Download or read book Labour of the Stitch written by Serena Dyer and published by . This book was released on 2024-03-25 with total page 90 pages. Available in PDF, EPUB and Kindle. Book excerpt: The making of fashionable women's dress in Georgian England necessitated an inordinate amount of manual labour. From the mantuamakers and seamstresses who wrought lengths of silk and linen into garments, to the artists and engravers who disseminated and immortalised the resulting outfits in print and on paper, Georgian garments were the products of many busy hands. This Element centres the sartorial hand as a point of connection across the trades which generated fashionable dress in the eighteenth century. Crucially, it engages with recreation methodologies to explore how the agency and skill of the stitching hand can inform understandings of craft, industry, gender, and labour in the eighteenth century. The labour of stitching, along with printmaking, drawing, and painting, composed a comprehensive culture of making and manual labour which, together, constructed eighteenth-century cultures of fashionable dress.

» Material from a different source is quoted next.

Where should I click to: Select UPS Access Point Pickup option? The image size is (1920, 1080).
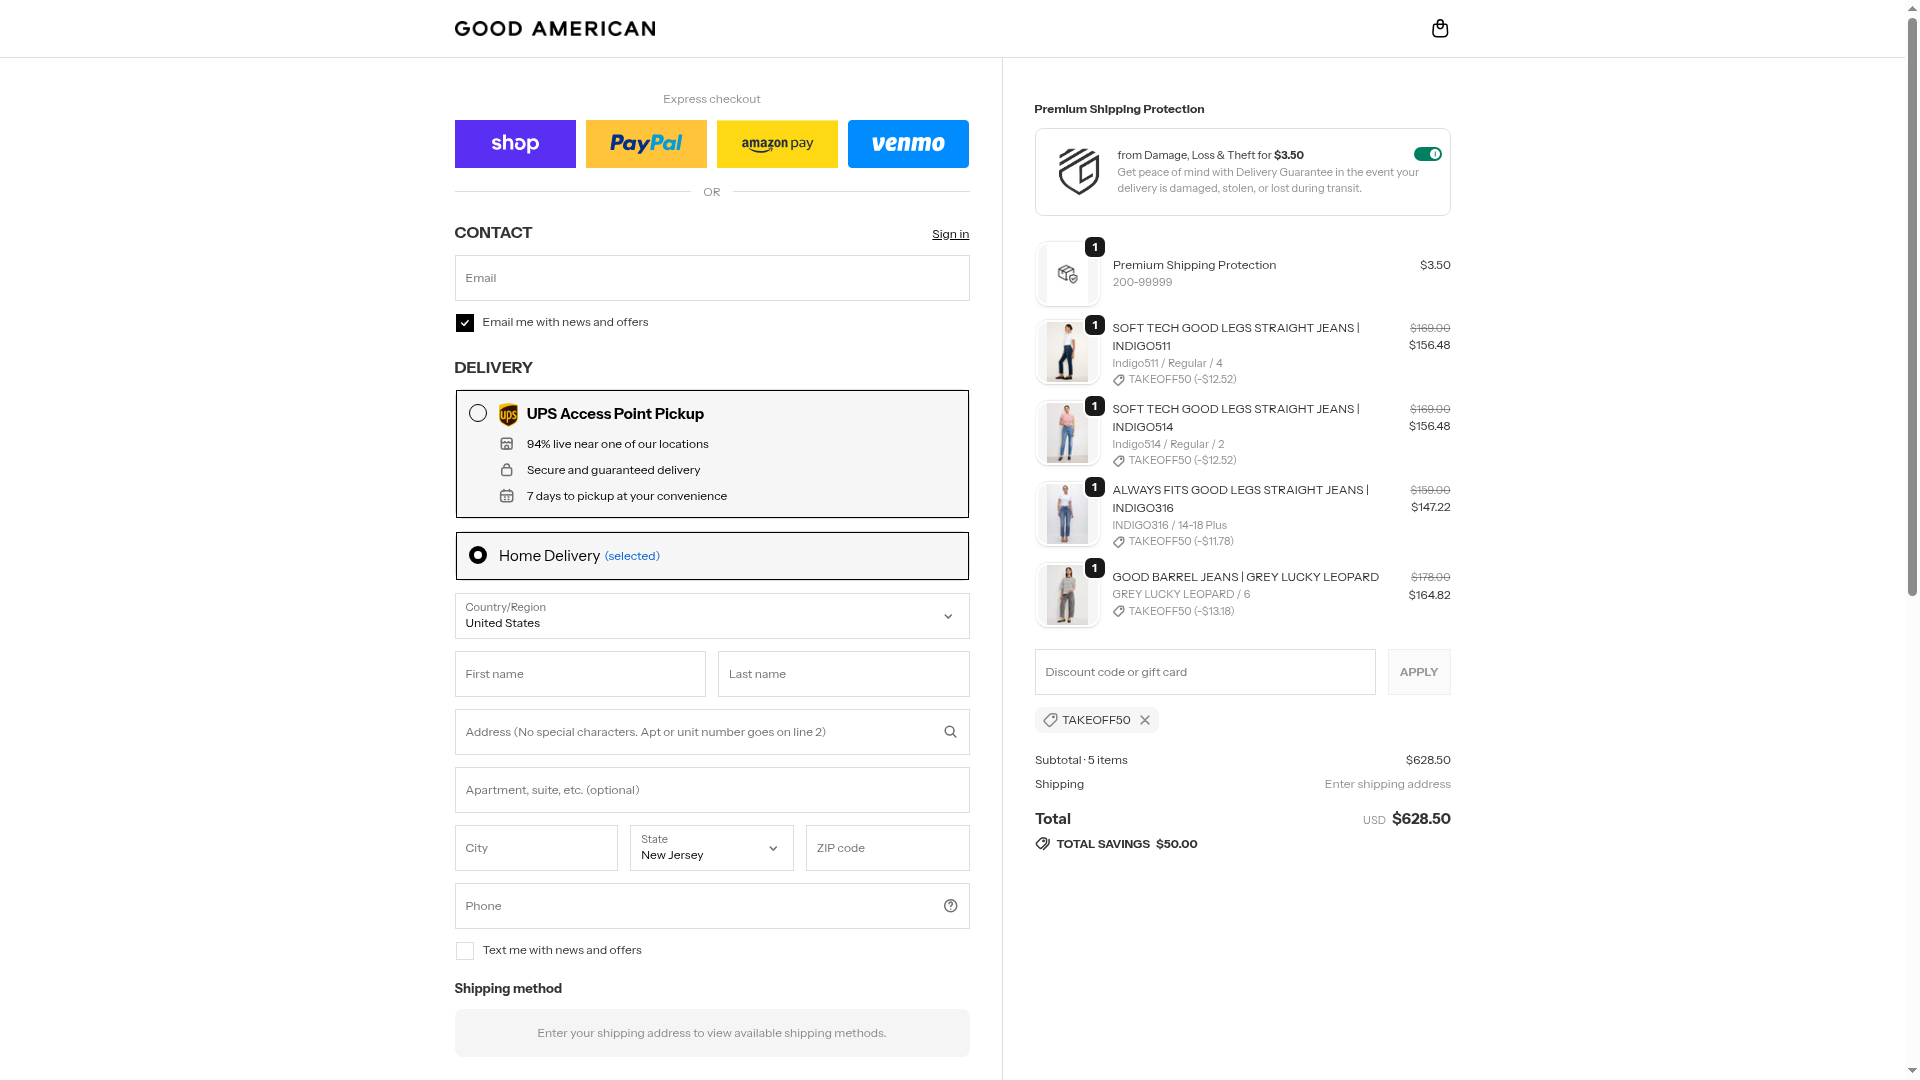(x=478, y=413)
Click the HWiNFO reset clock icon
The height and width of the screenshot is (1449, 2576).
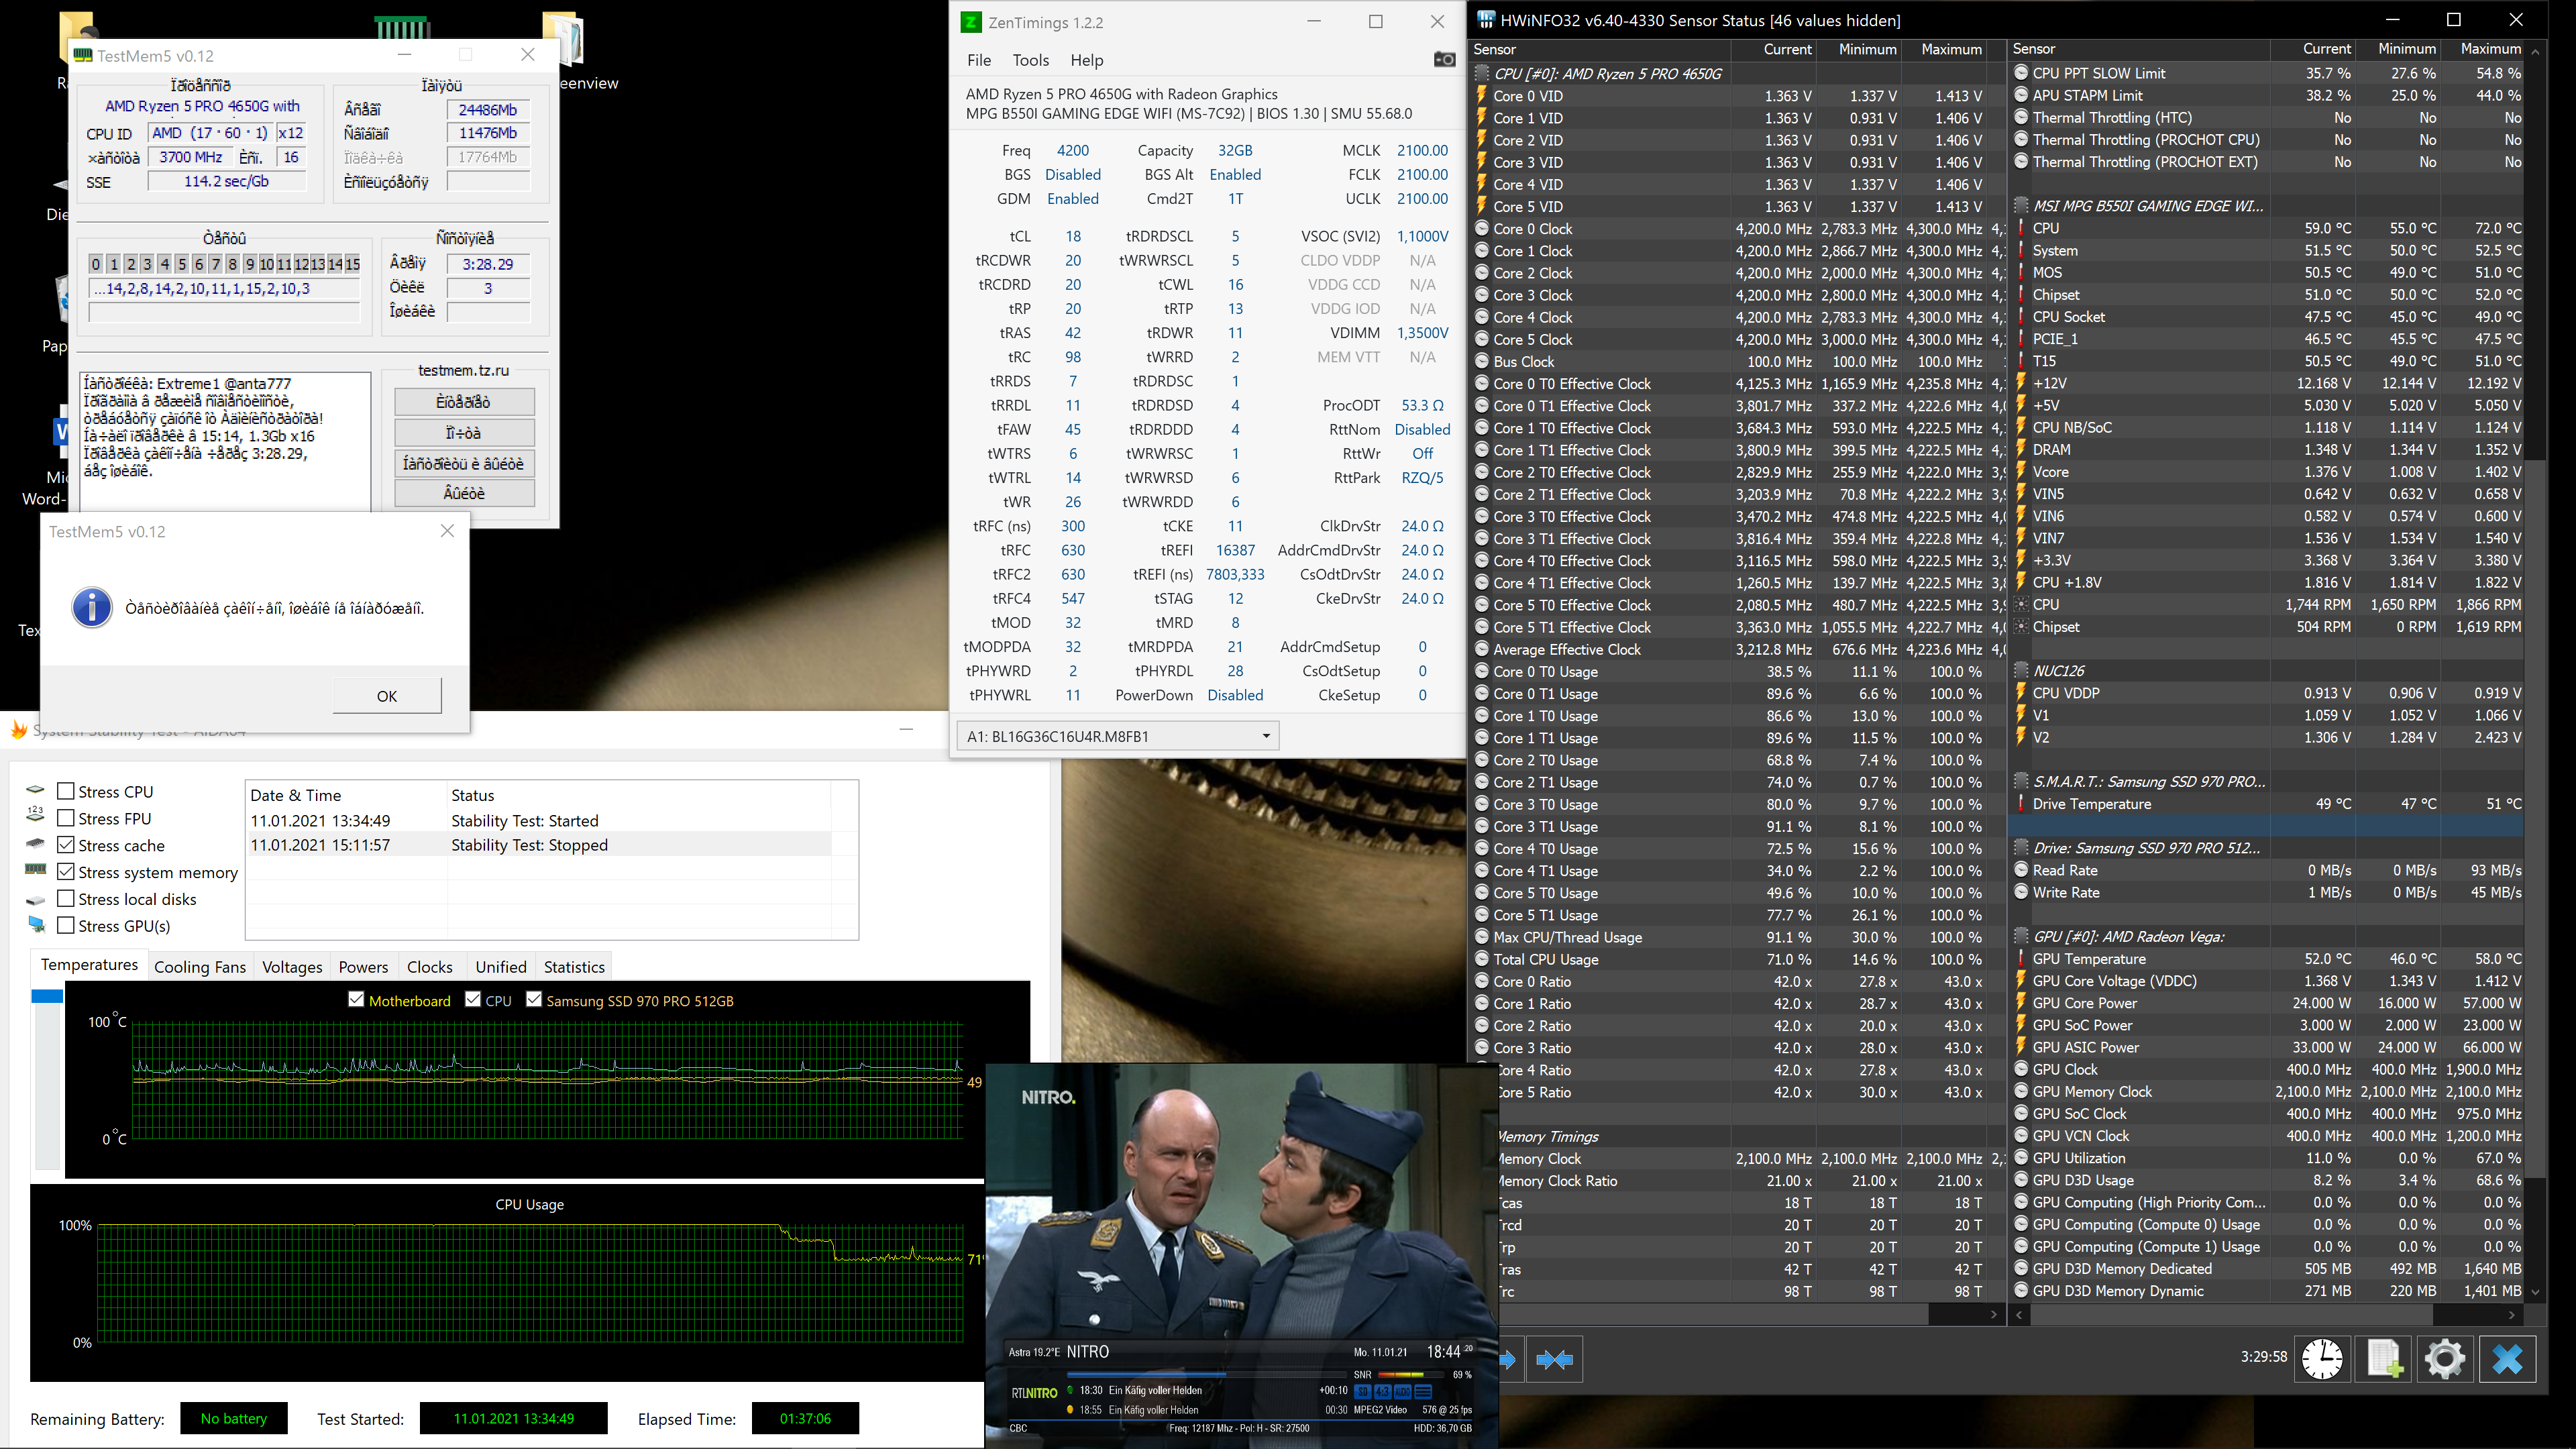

Download or read book Philosophical Connections written by Chris Townsend and published by Cambridge University Press. This book was released on 2022-05-19 with total page 138 pages. Available in PDF, EPUB and Kindle. Book excerpt: Neoclassical and Romantic verse cultures are often assumed to sit in an oppositional relationship to one another, with the latter amounting to a hostile reaction against the former. But there are in fact a good deal of continuities between the two movements, ones that strike at the heart of the evolution of verse forms in the period. This Element proposes that the mid-eighteenth-century poet Mark Akenside, and his hugely influential Pleasures of Imagination, represent a case study in the deep connections between Neoclassicism and Romanticism. Akenside's poem offers a vital illustration of how verse was a rival to philosophy in the period, offering a new perspective on philosophic problems of appearance, or how the world 'seems to be'. What results from this is a poetic form of knowing: one that foregrounds feeling over fact, that connects Neoclassicism and Romanticism, and that Akenside called the imagination's 'pleasures'.